Ultimately, I feel like this decision should really be in my hands, and I'm grateful for his advice, but I think I need the final say in my own career. This is a difference of two weeks of work, so I'm not sure why he's so set on me quitting now. He may feel like he knows what's best for me, but I'm fully capable of making my own decisions, and I don't like being coerced into doing what he wants. He thinks he's being helpful, but when we disagree and he won't stop pushing his opinion, it feels like he's just being controlling.
Thing is, I couldn't get him to really participate in the conversation enough to explain that I was feeling trapped and defensive. I hardly got three sentences out of him, and none of them gave me any ideas about how he felt. I still have NO idea if he's mad at me for leaving the room to cry, sad I'm not quitting now, just irritated with my boss, disgusted with me, or what.
Today is no better. He really isn't speaking to me, and I can't even get things to go back to normal. He seems entirely shut down, and it's tense as hell. I'm trying to give him space, but maybe I should ask him to talk to me again. I have a few options at this point.
Ignore my breakdown entirely, pretend everything is normal for however long it takes. I'm usually nothing but optimistic, so I don't know if he's just freaked out by me being sad. Send him a text or something to ask if he would prefer to talk there.
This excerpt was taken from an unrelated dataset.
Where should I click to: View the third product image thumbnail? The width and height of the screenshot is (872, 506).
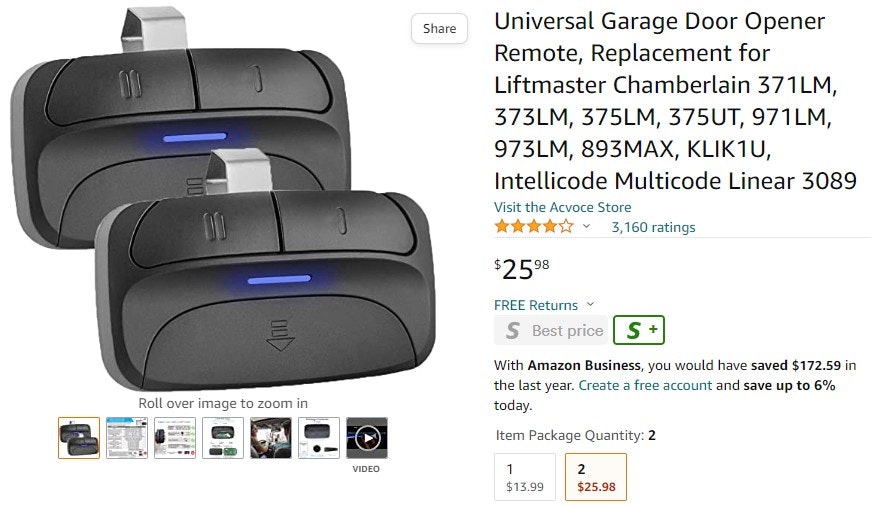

I get it, it's super hard talking to people when you're worked up, and I won't judge him if he needs some degree of separation before he can communicate. Apologize, tell him I'll quit early. Obviously the emotional hassle of not quitting early has far-outweighed the hassle of quitting early, but I also feel like if I capitulate now, this sends a bad message about how I expect our relationship to play out in the future. Point-blank, in-person tell him "I need you to tell me how you feel, it's driving me nuts to not know. We need to talk, because this whole silent treatment is not helping."
TL;DR: My boyfriend tried to tell me to quit my job earlier, I disagreed. He insisted, I started crying, and now he won't communicate with me. How do I resolve this?